# Imports and path 

In [2]:
from pathlib import Path
import pandas as pd

# change the path if required 
DATA_IN = Path("/Users/ayushgaur/Desktop/NLP/HW3/Data/Raw/IMDB Dataset.csv")

OUT_DIR = DATA_IN.parent.parent / "processed"
OUT_DIR.mkdir(parents=True, exist_ok=True)

print("Reading:", DATA_IN)
assert DATA_IN.exists(), f"Not found: {DATA_IN}"
df = pd.read_csv(DATA_IN)
assert set(df.columns) == {"review", "sentiment"}, f"Unexpected columns: {df.columns.tolist()}"
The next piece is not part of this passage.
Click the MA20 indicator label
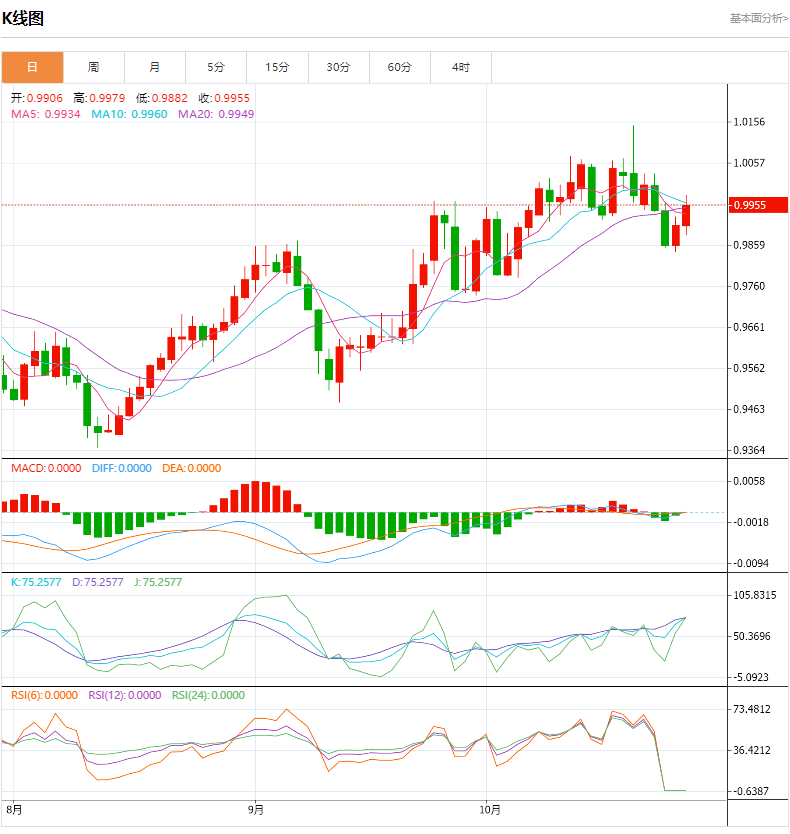 [x=216, y=114]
len(df), df.head(2), OUT_DIR


Reading: /Users/ayushgaur/Desktop/NLP/HW3/Data/Raw/IMDB Dataset.csv


(50000,
                                               review sentiment
 0  One of the other reviewers has mentioned that ...  positive
 1  A wonderful little production. <br /><br />The...  positive,
 PosixPath('/Users/ayushgaur/Desktop/NLP/HW3/Data/processed'))

# 50-50 split and labels

In [3]:
def to_label(x: str) -> int:
    return 1 if str(x).strip().lower() == "positive" else 0

df_train = df.iloc[:25000].copy().reset_index(drop=True)   
df_test  = df.iloc[25000:].copy().reset_index(drop=True)   

df_train["label"] = df_train["sentiment"].apply(to_label).astype(int)
df_test["label"]  = df_test["sentiment"].apply(to_label).astype(int)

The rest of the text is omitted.